Putting It All Together
You might combine these functions in a single management command, scheduled task, or an admin panel action that can be triggered manually. A rough outline could look like this:
def update_all_blog_related_posts():
ensure_nltk_downloads()
# 1. Fetch and process content
contents, post_ids, posts = process_posts_content()
if not contents:
print("No content found.")
return
# 2. Calculate similarities
cosine_sim_matrix = compute_similarities(contents)
# 3. Update related post relationships
total_posts = update_related_posts(cosine_sim_matrix, post_ids, posts)
print(f"Successfully updated related posts for {total_posts} blog posts.")
With this in place, you can periodically run update_all_blog_related_posts()
to keep your related post suggestions fresh or invoke it whenever you publish new content.
Conclusion
Building a system to automatically suggest related content enhances the user’s reading experience and encourages them to explore more of your blog. By leveraging NLTK for text processing and TF-IDF with cosine similarity, you can generate smart suggestions that keep readers engaged.
Key Takeaways:
- Text Pre-processing: Extract, clean, and tokenise your content before feeding it to any vectoriser.

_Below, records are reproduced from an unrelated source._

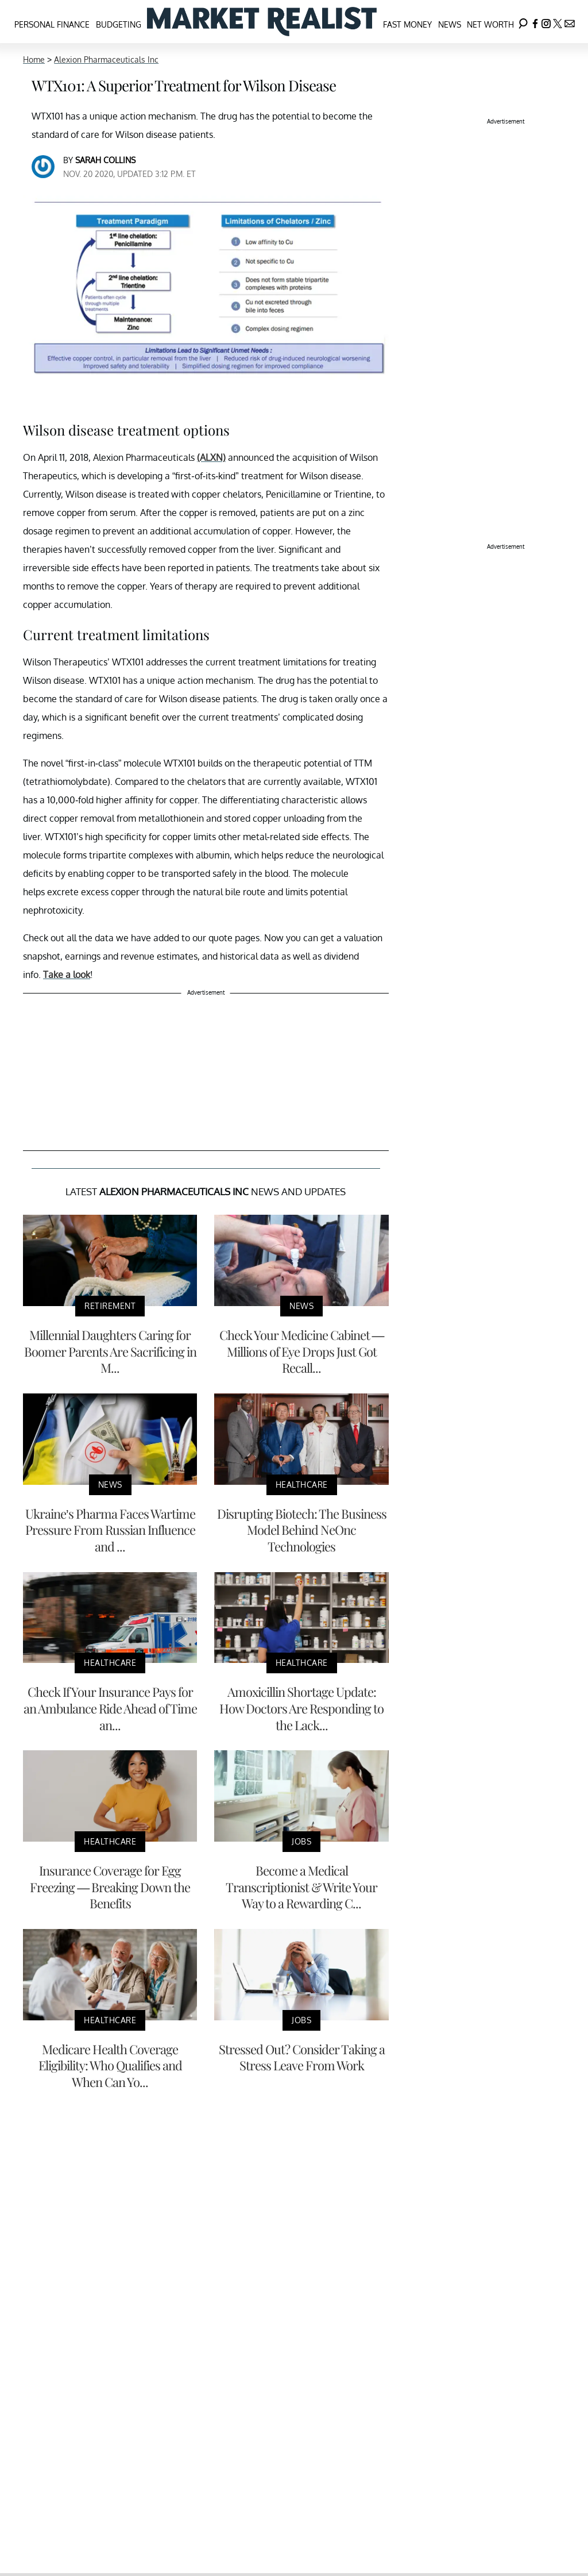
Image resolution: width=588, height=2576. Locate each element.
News (449, 24)
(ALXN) (211, 457)
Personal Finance (52, 24)
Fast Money (407, 24)
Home (34, 59)
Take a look (66, 974)
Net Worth (490, 24)
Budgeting (118, 24)
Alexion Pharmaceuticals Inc (106, 59)
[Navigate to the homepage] (262, 21)
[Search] (523, 21)
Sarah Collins (105, 160)
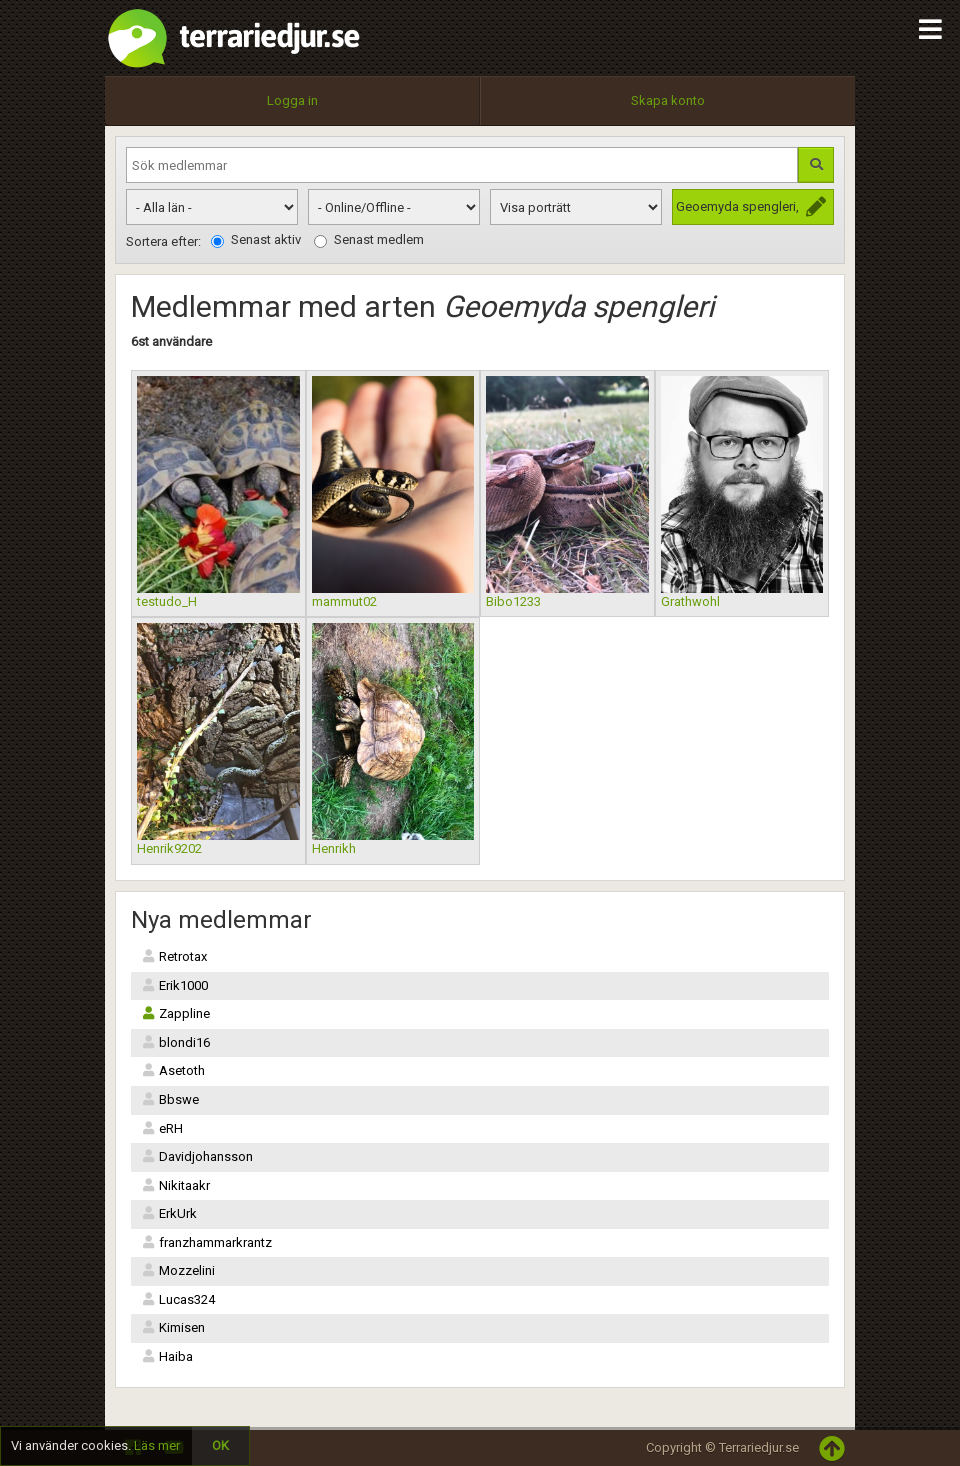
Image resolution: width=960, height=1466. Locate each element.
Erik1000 (174, 985)
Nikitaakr (175, 1185)
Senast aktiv (256, 240)
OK (220, 1445)
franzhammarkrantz (206, 1242)
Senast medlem (369, 240)
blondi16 (175, 1042)
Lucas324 (178, 1299)
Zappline (175, 1013)
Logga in (292, 100)
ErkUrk (169, 1213)
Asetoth (173, 1070)
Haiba (167, 1356)
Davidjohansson (197, 1156)
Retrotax (174, 956)
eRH (162, 1128)
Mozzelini (178, 1270)
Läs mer (157, 1445)
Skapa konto (668, 100)
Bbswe (170, 1099)
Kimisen (173, 1327)
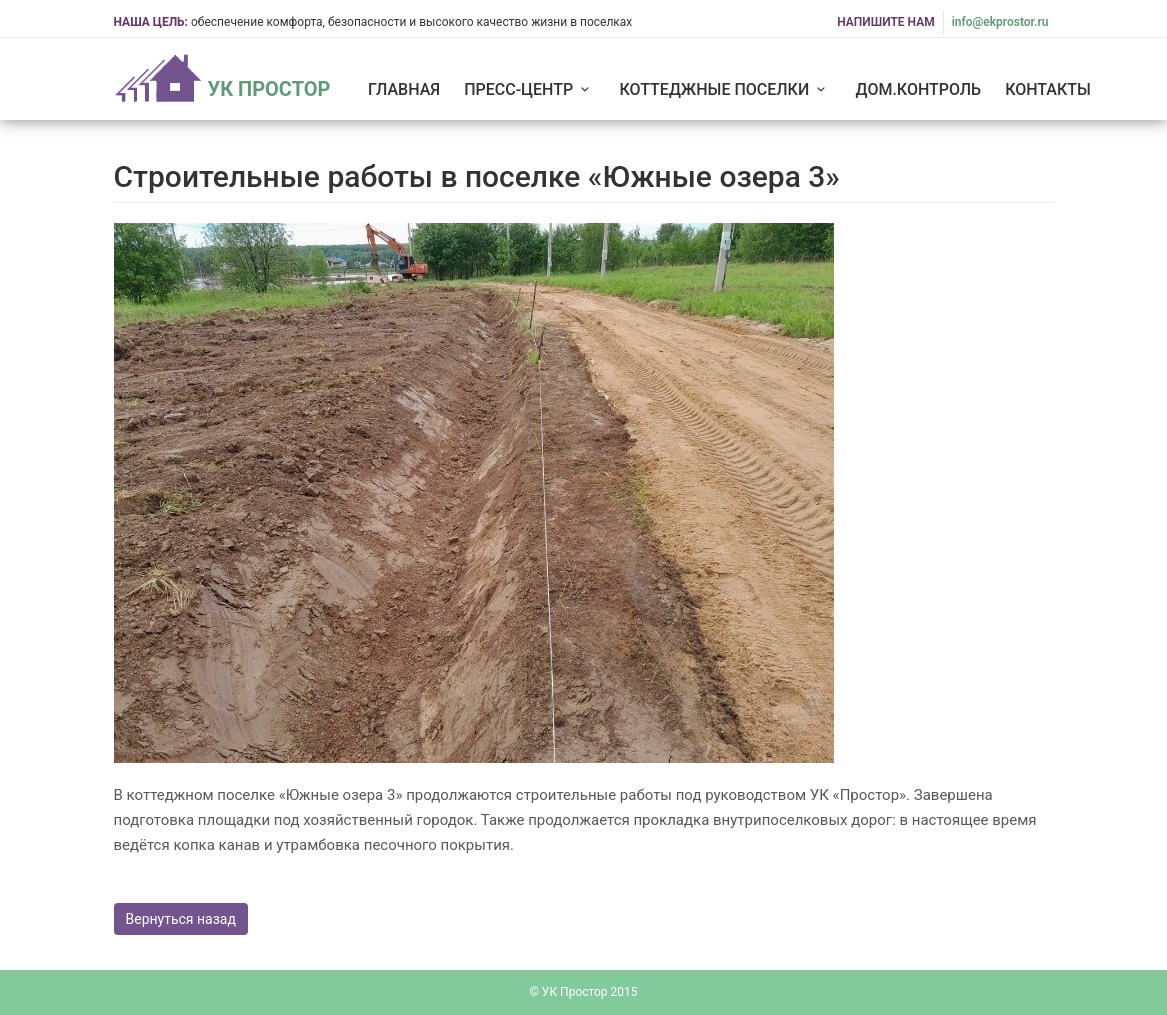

- TF-IDF: Effectively weights how important words are across multiple documents.
- Cosine Similarity: Provides a straightforward measure for how closely matched two vectors are.
- Dynamic Updates: A scheduled task ensures your relationships remain relevant as new posts are added.
Feel free to extend and modify this approach—experiment with different vectorisers (like CountVectorizer
, or adding n-grams), or try advanced NLP techniques like word embeddings for more nuanced similarity suggestions.